Optimization for NeMo Retriever Text Embedding NIM#

Use this documentation to learn about optimization for NeMo Retriever Text Embedding NIM.

NeMo Retriever Text Embedding NIM (Text Embedding NIM) automatically leverages model- and hardware-specific optimizations intended to improve the performance of the models.

The NIM uses the TensorRT backend for Triton Inference Server for optimized inference of common models across a number of NVIDIA GPUs. If an optimized engine does not exist for a SKU being used, a GPU-agnostic ONNX backend (using the CUDA Execution Provider) is used instead.

The NIM includes multiple optimization profiles, catered to floating point precision types supported by each SKU.

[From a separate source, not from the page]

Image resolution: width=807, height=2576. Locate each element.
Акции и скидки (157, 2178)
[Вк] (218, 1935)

Automatic Profile Selection#

Text Embedding NIM is designed to automatically select the most suitable profile from the list of compatible profiles based on the detected hardware. Each profile consists of different parameters. The parameters influence the selection process. The selection process is based on the parameters involved is outlined below:

Compatibility check: Text Embedding NIM excludes the profiles that are not runnable with the detected configuration based on the number of GPUs and GPU model.
Backend: This can be either TensorRT or ONNX. The optimized TensorRT profiles are preferred.
Precision: Lower precision profiles are preferred. For example, profiles with FP8 are selected before FP16.

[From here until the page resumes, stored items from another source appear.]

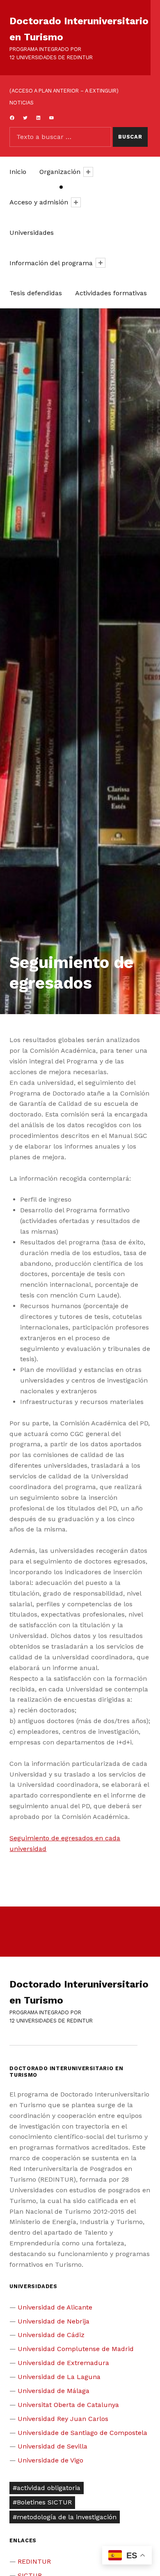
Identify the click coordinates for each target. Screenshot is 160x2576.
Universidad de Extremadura (63, 2363)
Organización (59, 172)
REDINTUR (34, 2561)
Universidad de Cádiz (51, 2335)
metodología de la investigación (67, 2517)
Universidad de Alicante (55, 2307)
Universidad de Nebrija (53, 2321)
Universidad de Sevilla (52, 2446)
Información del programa (51, 263)
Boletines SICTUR (44, 2502)
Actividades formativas (111, 293)
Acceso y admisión (38, 202)
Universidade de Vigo (50, 2460)
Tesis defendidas (35, 293)
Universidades (31, 232)
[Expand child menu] (88, 172)
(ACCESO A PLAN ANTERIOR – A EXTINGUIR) (64, 91)
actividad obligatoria (48, 2488)
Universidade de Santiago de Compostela (82, 2433)
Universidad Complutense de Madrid (76, 2349)
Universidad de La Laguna (59, 2377)
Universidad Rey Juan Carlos (63, 2419)
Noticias (21, 103)
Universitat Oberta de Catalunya (68, 2405)
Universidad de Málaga (53, 2391)
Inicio (17, 172)
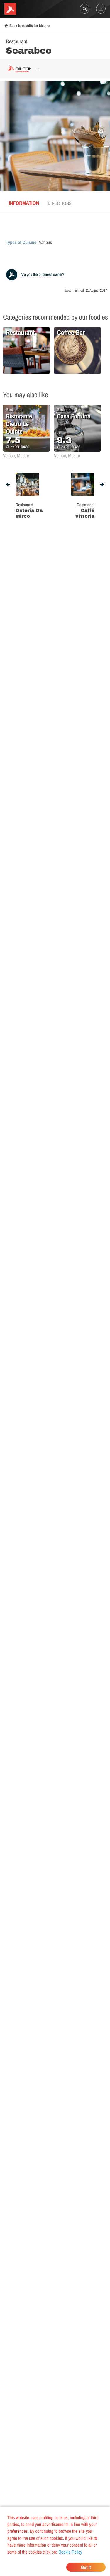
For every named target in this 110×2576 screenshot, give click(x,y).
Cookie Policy (70, 2552)
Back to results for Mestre (29, 26)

This selection is logged at startup. For example:

MODEL PROFILES
- Compatible with system and runnable:
  - ea95501d4e68ce0adf88f962526d1fbac0fa64032495b6f6a421b2c37b62433f (type=ONNX,precision=FP16)
  - ef90a4689f79683f170e365ac4d6988f8c9eb9c4f81f2c58827c3f27ed7cd5a8 (type=TensorRT,precision=fp16,gpu=NVIDIA-A100)
Selected profile: ef90a4689f79683f170e365ac4d6988f8c9eb9c4f81f2c58827c3f27ed7cd5a8
Profile metadata: type: TensorRT
Profile metadata: precision: FP8
Profile metadata: gpu: NVIDIA-A100
Profile metadata: trt_version: 10.0.1
Profile metadata: cuda_major_version: 12

Overriding Profile Selection#

Attention

To override this behavior, set a specific profile ID with -e NIM_MODEL_PROFILE=<value>. The following list-model-profiles command lists the available profiles for the IMG_NAME Text Embedding NIM:

docker run --rm --runtime=nvidia --gpus=all $IMG_NAME list-model-profiles

MODEL PROFILES
- Compatible with system and runnable:
  - f6ecf987d3acacf363a4125195c7f84cd4110520157f9091702a3061e2fd69fa (h100-nvl-fp8-triton-tensorrt)
  - 58610f044b526218e323a350f3bc22d6fdaa775b3b634fc3b671ca29ba8848d6 (h100-pcie-fp8-triton-tensorrt)
  - 761a1460449bba9831b61bcc1e4e2ce93bfc66f5badecf6157009a0e0d18d934 (h100-hbm3-80gb-fp8-triton-tensorrt)
  ...

In the previous example, set -e NIM_MODEL_PROFILE="f6ecf987d3acacf363a4125195c7f84cd4110520157f9091702a3061e2fd69fa" to run the H100 NVL FP8 profile.

To run list-model-profiles on a host with no available GPUs, pass -e NIM_CPU_ONLY=1 to the docker run command to set the NIM_CPU_ONLY environment variable.

Warning

In the current version of Text Embedding NIM the list-model-profiles command fails to run on hosts that don’t have an NVIDIA GPU, even when NIM_CPU_ONLY is set.